Postgresql – What’s the problem with PostgreSQL temporary files

postgresql

I'm studying PostgreSQL architecture and in almost every book or blog post I read people say that we have to track any increasing of temp_files numbers and find the best work_mem size to avoid new temp_file creation.

But none explain why these temp_files are so bad. Could anyone clarify to me why we need to keep the number of temp_files low?

Best Answer

Memory is faster than disk.

Anything that can be done only using memory will work faster instead of using the hard disks to store temporary content.

PostgreSQL documentation says:

work_mem (integer)

Specifies the amount of memory to be used by internal sort operations and hash tables before writing to temporary disk files.

So if you find the proper value of it (which depends on total amount of RAM, number of workers, SQL queries done, etc.) then everything should be able to run from RAM only, hence fast.

If this value is exceeded for some operation, temporary files will be created on disk, and hence the operation will be slower.

So tracking amount of temporary files and investigate if it grows is a possible strategy to get better performances (maybe work_mem is just too low, its default value being 4MB; or it is good but it maxes out currently available RAM and then you need a box with more RAM).

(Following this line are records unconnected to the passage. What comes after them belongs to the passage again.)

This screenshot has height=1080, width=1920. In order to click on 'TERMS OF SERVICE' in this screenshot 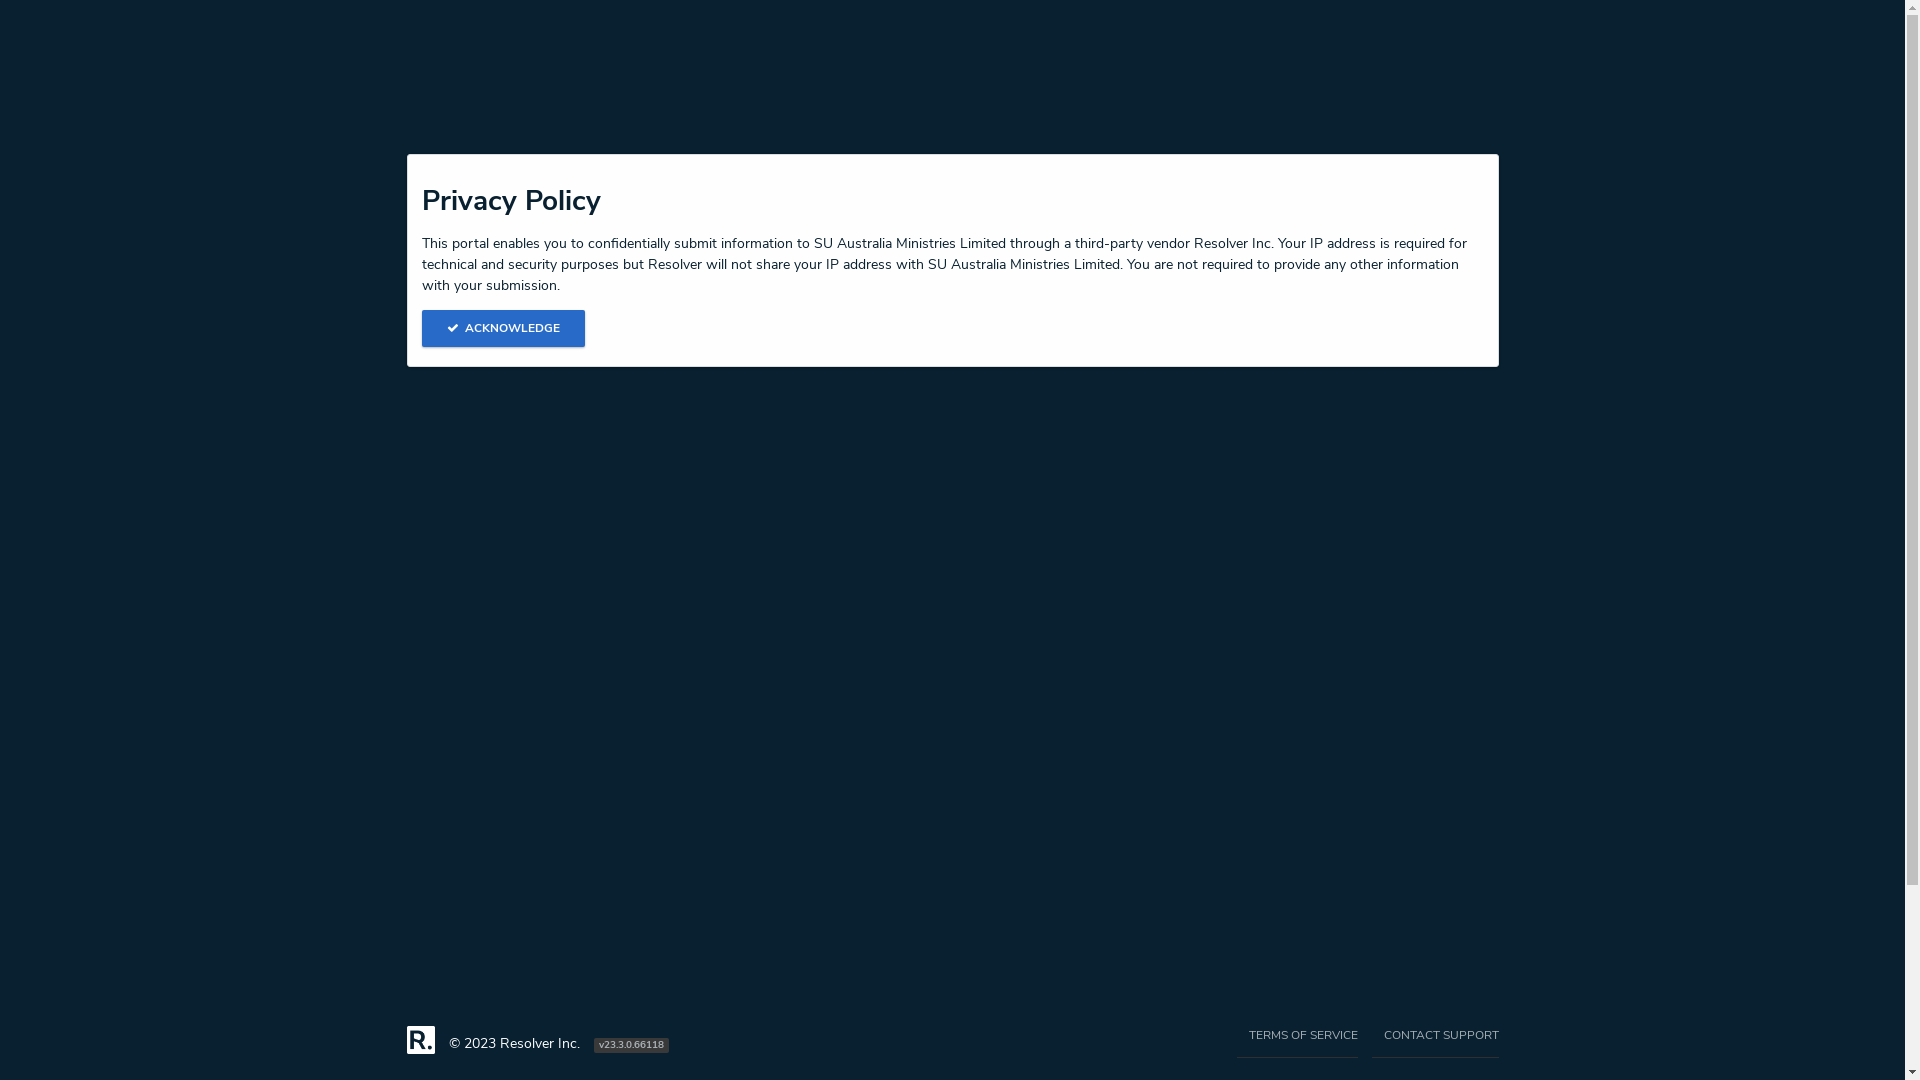, I will do `click(1296, 1041)`.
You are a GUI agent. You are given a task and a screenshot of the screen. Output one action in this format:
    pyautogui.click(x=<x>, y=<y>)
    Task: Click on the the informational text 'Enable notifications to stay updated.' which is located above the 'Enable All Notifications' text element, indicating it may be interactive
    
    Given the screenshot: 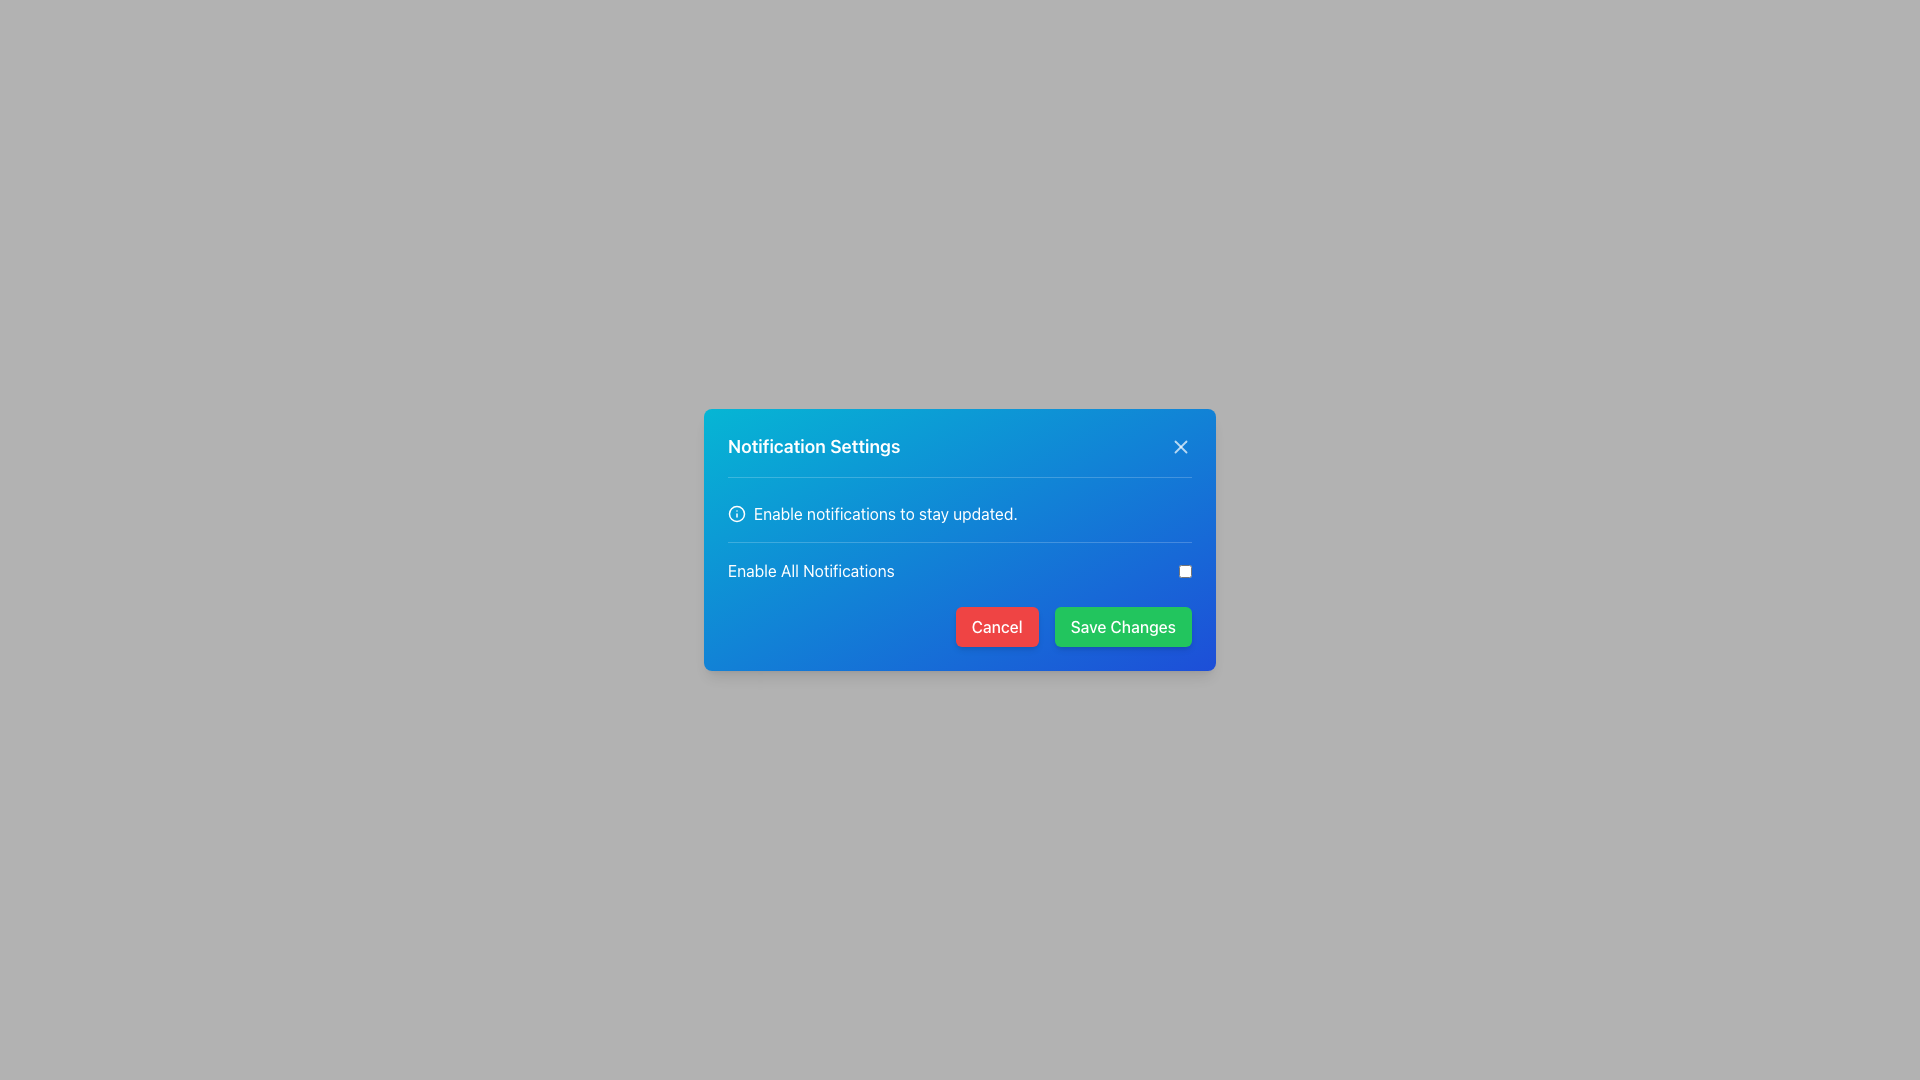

Hence the following tools:

1) temp_files in pg_stat_database whose value is "Number of temporary files created by queries in this database. All temporary files are counted, regardless of why the temporary file was created (e.g., sorting or hashing), and regardless of the log_temp_files setting."

and

2) log_temp_files configurable item whose documentation is:

Controls logging of temporary file names and sizes. Temporary files can be created for sorts, hashes, and temporary query results. A log entry is made for each temporary file when it is deleted. A value of zero logs all temporary file information, while positive values log only files whose size is greater than or equal to the specified number of kilobytes. The default setting is -1, which disables such logging. Only superusers can change this setting.